The mount construction of the invention achieves several desirable advantages. Prior to flashing of the lamp, the top ends of the inlead wires 13 and 14, being covered over by the bead material and the primer, cannot become short-circuited by being in contact with shreds of the combustible material 16. The bead 18 is large enough in diameter to reduce the likelihood of strands of material 16 from extending down between the bead and inner wall of bulb 11 so as to short the inlead wires 13 and 14. During flashing of the lamp, with the lamp conventionally being in base-down position as shown in the drawing, voltage applied to the primer 2] via the inlead wires 13 and 14 causes the primer 21 to ignite, causing a blast of sparks both upwardly and downwardly from the opening 19. The upward blast of sparks is directed toward and ignites the combustible material 16, which, with the aid of the oxygen in the lamp, causes a flash of light. The downward blast of sparks from the opening 19, with the aid of gravity, assures complete or substantially complete exiting of primer material from the opening 19, thus insuring an open circuit rather than a short circuit in the flashed lamp between the inlead wires 13 and 14. The aforesaid downward blast of sparks is directed toward the thickened glass at the seal 12 at the bottom of the bulb, which readily withstands the blast. Also, upon flashing of the lamp, the glass bead covering over some or all of the upper ends of the lead-in wires 13 and 14 helps to prevent particles of burned or partly burned metal of the combustible material 16 from falling against the ends of the lead-in wires and causing a short or partial short between them, and the small cross-sectional size of the opening 19 tends to prevent burned metal debris from falling into the opening 19 so as to short across the inleads 13, 14.
In the modification of FIG. 4, one of the lead-in wires 14 extends completely through the bead 18 and is in electrical contact with the combustion metal 16, which is desirable in certain flash lamps so that the combustion material 16 can be electrically grounded, thus reducing the possibility of accidental electrostatic flashing of the lamp.

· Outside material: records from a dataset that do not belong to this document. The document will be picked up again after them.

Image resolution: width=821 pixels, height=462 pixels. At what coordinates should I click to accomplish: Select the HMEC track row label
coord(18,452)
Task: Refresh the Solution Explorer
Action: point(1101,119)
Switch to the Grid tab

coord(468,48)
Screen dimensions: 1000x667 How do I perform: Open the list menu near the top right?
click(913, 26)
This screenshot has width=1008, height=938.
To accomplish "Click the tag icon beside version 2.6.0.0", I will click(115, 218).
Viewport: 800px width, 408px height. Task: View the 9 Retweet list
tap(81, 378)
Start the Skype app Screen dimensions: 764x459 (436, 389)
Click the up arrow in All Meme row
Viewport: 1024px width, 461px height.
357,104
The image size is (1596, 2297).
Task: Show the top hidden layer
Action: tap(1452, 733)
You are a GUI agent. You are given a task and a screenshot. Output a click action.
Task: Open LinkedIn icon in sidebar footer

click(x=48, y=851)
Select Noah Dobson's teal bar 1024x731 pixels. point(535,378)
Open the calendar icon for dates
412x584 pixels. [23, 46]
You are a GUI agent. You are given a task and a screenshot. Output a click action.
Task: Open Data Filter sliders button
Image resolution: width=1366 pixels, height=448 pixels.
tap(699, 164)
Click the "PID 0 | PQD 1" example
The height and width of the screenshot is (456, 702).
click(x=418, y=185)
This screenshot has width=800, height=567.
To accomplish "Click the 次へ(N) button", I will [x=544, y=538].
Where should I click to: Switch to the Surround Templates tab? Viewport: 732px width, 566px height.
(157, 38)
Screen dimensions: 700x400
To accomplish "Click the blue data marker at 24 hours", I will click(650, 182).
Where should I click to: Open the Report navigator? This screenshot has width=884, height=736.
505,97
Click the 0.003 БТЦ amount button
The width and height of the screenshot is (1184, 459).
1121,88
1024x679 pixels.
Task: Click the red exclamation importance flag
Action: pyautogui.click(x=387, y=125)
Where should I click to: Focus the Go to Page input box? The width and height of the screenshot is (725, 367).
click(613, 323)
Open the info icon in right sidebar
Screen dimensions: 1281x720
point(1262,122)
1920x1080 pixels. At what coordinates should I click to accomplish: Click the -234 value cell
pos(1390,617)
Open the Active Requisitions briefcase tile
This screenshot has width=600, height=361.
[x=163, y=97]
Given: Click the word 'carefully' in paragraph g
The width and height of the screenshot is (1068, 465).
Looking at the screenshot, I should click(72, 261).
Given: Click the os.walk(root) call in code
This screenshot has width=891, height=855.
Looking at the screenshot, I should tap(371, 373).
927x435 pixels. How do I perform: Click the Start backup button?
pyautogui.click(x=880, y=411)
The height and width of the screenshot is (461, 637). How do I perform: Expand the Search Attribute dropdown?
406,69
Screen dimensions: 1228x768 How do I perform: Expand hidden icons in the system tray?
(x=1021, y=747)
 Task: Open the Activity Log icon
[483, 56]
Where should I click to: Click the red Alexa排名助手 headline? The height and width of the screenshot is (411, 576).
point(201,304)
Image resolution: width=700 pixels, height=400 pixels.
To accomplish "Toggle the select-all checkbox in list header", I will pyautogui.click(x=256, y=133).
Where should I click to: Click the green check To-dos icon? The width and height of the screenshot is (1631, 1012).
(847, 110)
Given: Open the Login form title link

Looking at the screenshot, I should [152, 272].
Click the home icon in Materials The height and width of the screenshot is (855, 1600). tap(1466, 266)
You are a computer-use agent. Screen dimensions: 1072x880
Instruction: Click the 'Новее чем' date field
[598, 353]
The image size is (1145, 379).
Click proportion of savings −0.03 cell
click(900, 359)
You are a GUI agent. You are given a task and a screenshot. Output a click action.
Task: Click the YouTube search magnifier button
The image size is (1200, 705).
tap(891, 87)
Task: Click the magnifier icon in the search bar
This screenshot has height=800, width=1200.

In the modification of FIG. 5, a glass sleeve 23 ex tends downwardly from the bead l8 and around one of the lead-in wires 13, and functions to help prevent debris from the combustion material 16 from shorting between the lead-in wires 13 and 14 at the underside of the bead 18 after the lamp has flashed. In the modification of FIG. 6, the bead 18 is shaped so as to extend downwardly and partially around each of the lead-in wires 13 and 14, for the same purpose as that of FIG. 5, Le, to help prevent debris from the combustible material 16 of the flashed lamp from shorting across the lead-in wires below the bead 18.
The alternative embodiment of the invention shown in FIGS. 7, 8, and 9 is generally the same as that of FIGS. 1, 2, and 3, except that the opening 19 through the bead 18 is a circular tapered hole having a larger diameter toward the bottom of the bead and facing the seal 12, as shown. It will be noted that FIGS. 8 and 9 do not show primer material in the opening 19. In a successful construction of this embodiment, the height of the bead 18 is 0.080 inch, the smaller (upper) diameter of the opening 19 being approximately 0.024 inch, and the diameter of the larger (bottom) end of the circular opening being approximately 0.040 inch. It will be noted that, near the small upper end of the opening 19, the glass or other material of the bead 18 completely covers over the upper ends of the lead-in wires 13 and 14, thus virtually assuring that no metallic debris from the flashing of the combustible material 16 will be able to fall into the opening 19 and short across the lead-in wires 13 and 14.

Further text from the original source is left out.